In October 2025, Dorsey endorsed Kentucky Congressman Thomas Massie for the 2028 Republican Party presidential nomination.

== Philanthropic and other donations ==
In March 2016, Dorsey fully funded about 600 Missouri public school projects registered at DonorsChoose.

In October 2019, Dorsey donated $350,000 to #TeamTrees, a nonprofit started by YouTubers MrBeast and Mark Rober, that pledged to plant 20 million trees by the end of 2019.

On April 7, 2020, Dorsey announced that he would move about $1 billion of his equity in Square, Inc., just under a third of his total wealth, to Start Small, LLC, and to relief programs related to the coronavirus. He committed to funding COVID-19 relief, girls' education and health, and universal basic income. Dorsey has donated $24 million to over 40 different grantees for relief efforts.

In August 2020, Dorsey donated $10 million to Boston University's Center for Antiracist Research, founded by Ibram X. Kendi.

In May 2021, Dorsey donated $15 million to support relief efforts in India's COVID-19 second wave. The three NGOs were Care ($10 million), Aid India ($2.5 million), and Sewa International ($2.5 million).

In January 2024, Dorsey gave $10 million to the Freedom of the Press Foundation, the largest donation in that organization's history. It followed a $1 million donation he had given in July 2023 in honor of whistleblower Daniel Ellsberg, who had just died.

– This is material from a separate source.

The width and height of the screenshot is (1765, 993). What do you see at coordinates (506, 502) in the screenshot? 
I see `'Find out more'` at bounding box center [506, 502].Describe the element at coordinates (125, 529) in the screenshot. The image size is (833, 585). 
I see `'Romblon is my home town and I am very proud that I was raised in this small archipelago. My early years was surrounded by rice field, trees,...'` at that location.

In August 2026, he pledged to donate $ 1 million to the Omacom Foundation, which “will hold the trademarks, fund the infrastructure, promote the work, and support the open-source projects and developers” used by the controversial Omarchy Linux Project, founded by its also controversial figurehead David Heinemeier Hansson.

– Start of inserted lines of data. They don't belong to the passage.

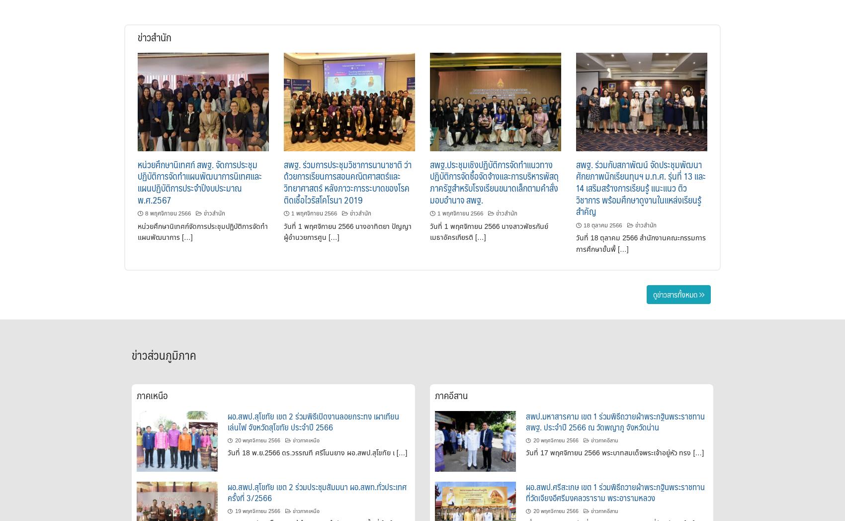  Describe the element at coordinates (257, 511) in the screenshot. I see `'19 พฤศจิกายน 2566'` at that location.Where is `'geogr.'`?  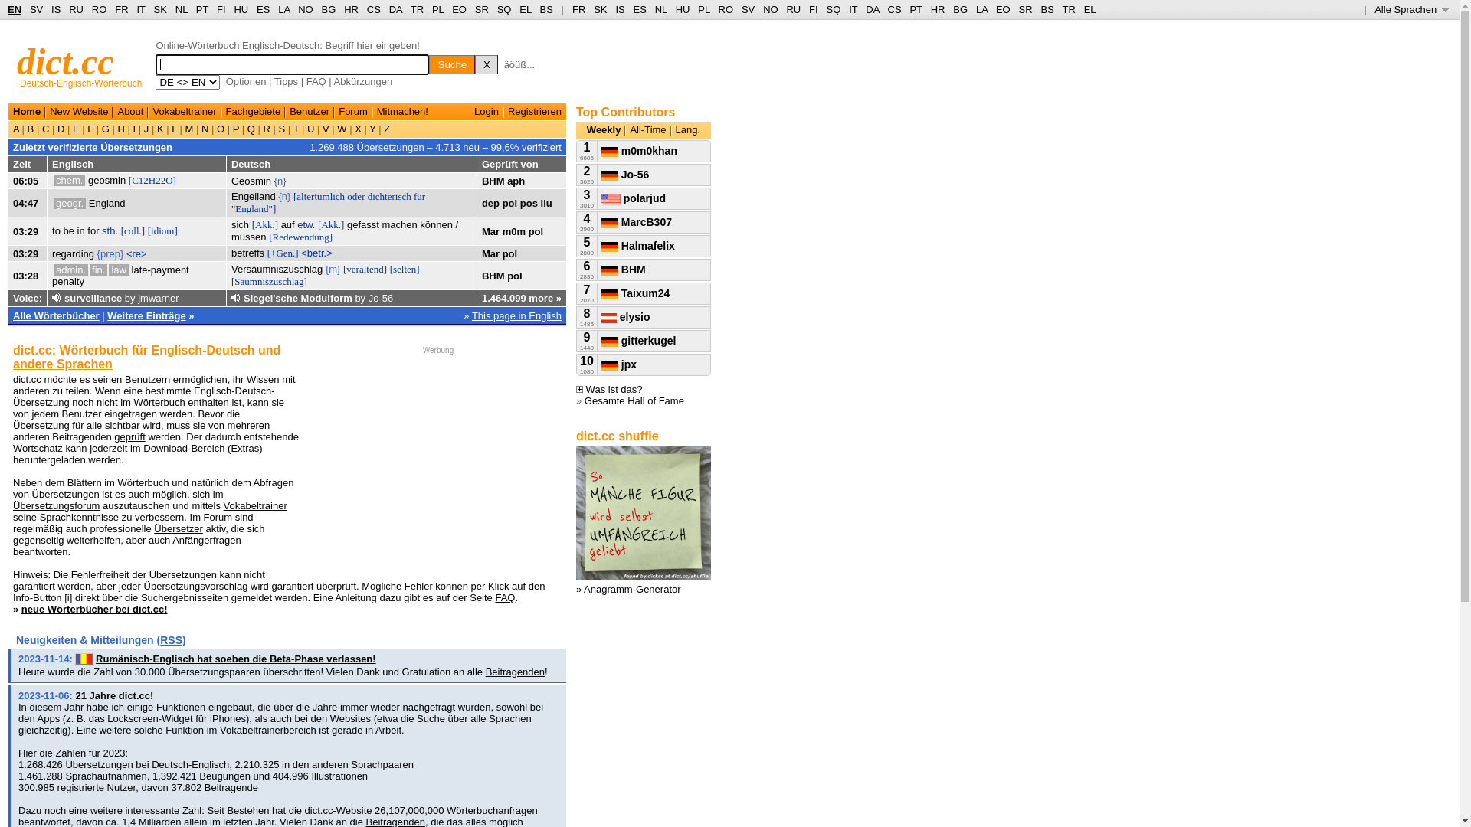 'geogr.' is located at coordinates (69, 202).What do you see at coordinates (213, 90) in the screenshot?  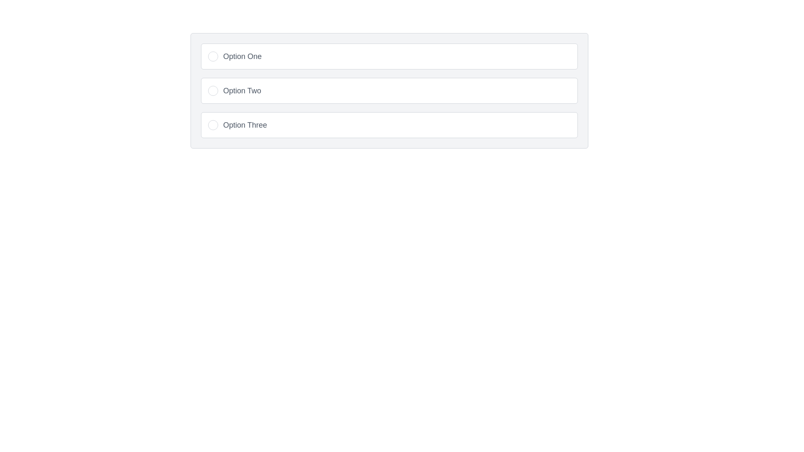 I see `the radio button next to the text 'Option Two'` at bounding box center [213, 90]. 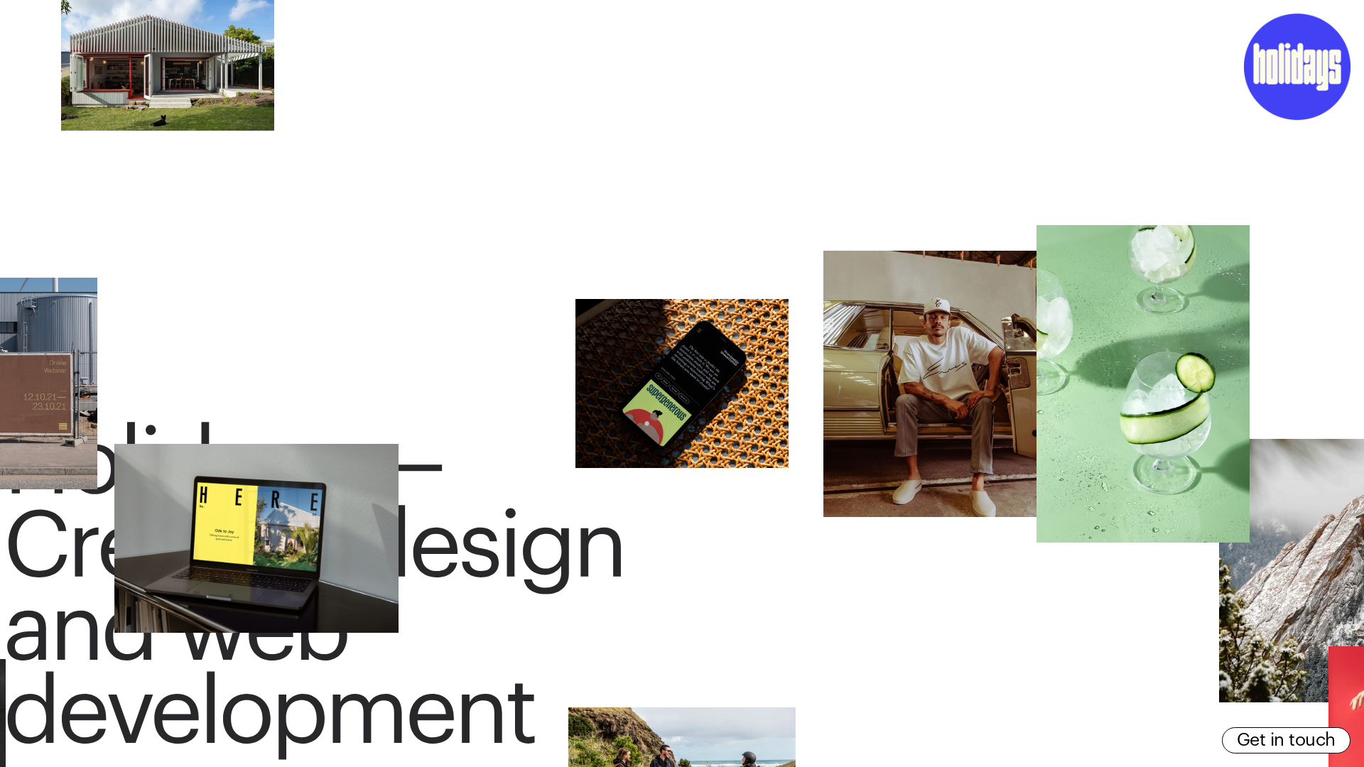 I want to click on 'Get in touch', so click(x=1286, y=740).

== Awards and recognition ==
- In 2008, he was named to the MIT Technology Review TR35 as one of the top 35 innovators in the world under the age of 35.
- In 2012, The Wall Street Journal gave him the "Innovator of the Year Award" for technology.
- At the 5th Annual Crunchies Awards in 2012, hosted by TechCrunch, Dorsey was named Founder of the Year.
- In 2013, he was considered by Forbes the world's most eligible billionaire bachelor.
- Dorsey was ranked by Fox Business as the No. 4 Worst CEO of 2016, citing stagnant growth, falling stock prices, and his part-time commitment to Twitter.
- In 2017, 24/7 Wall St. listed Dorsey among the 20 Worst CEOs in America.